The appeal in relation to Mr Rogers was put on a different ground. It was that the defence of reliability on which the complainant and her sister were cross-examined by Mr Dreifuss at the trial was effectively taken from the jury by the Judge in the passages from his summing up quoted in paragraph 15 above. The Judge had of course given a warning that the jury should disregard any view of the evidence of any witness, which he expressed in the course of his address, which did not accord with that of the jury. The warning is a standard one which, we accept, carries considerable force. The mere fact that a Judge has expressed an opinion, even a strong opinion, will usually not make a summing up unfair where it has been made clear to the jury that they need not accept the view and that the responsibility for deciding questions of fact remains with them. There is of course an exception where the Judge has intervened in such a way that the right to have the defence addressed by the jury was effectively denied an accused.
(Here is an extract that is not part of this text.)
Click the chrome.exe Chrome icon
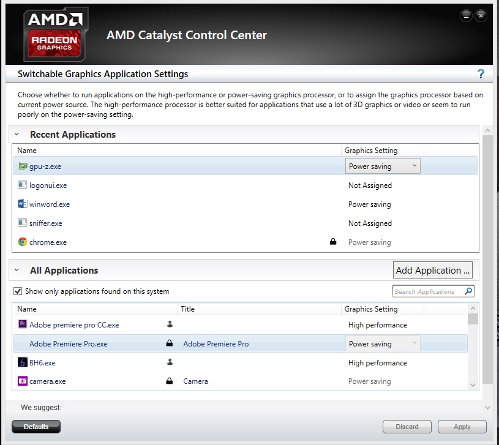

Normally we would have no great concern about the way that the trial Judge approached the questions of the credibility and reliability of the complainant and her sister. However we consider that the problems concerning the complainant’s contradiction of her earlier testimony and the inconsistency between her evidence at trial and the scientific evidence required, in the case of Mr Rogers, special care in the summing up to ensure that the jury addressed the reliability question. Whilst it may perhaps be unlikely that the jury would have accepted the defence’s contentions and rejected the evidence, we are not satisfied that they might not have done so. We also note that the evidence of the complainant and her sister was the only identification evidence led by the Crown at trial. Three other people said to have been at the party were not called to give evidence. As such the identification evidence that was given and its reliability must be seen as crucial.
We are influenced in this regard also by the concern that it would give the appearance of unfairness to Mr Rogers if our concerns over the same unusual feature of the trial were not carried through in relation to his convictions in the same way as we have decided is necessary in the case of Mr Takarangi.
For these reasons each of the convictions against Mr Takarangi and Mr Rogers must be quashed and we direct that there must be a retrial on each of the counts concerned.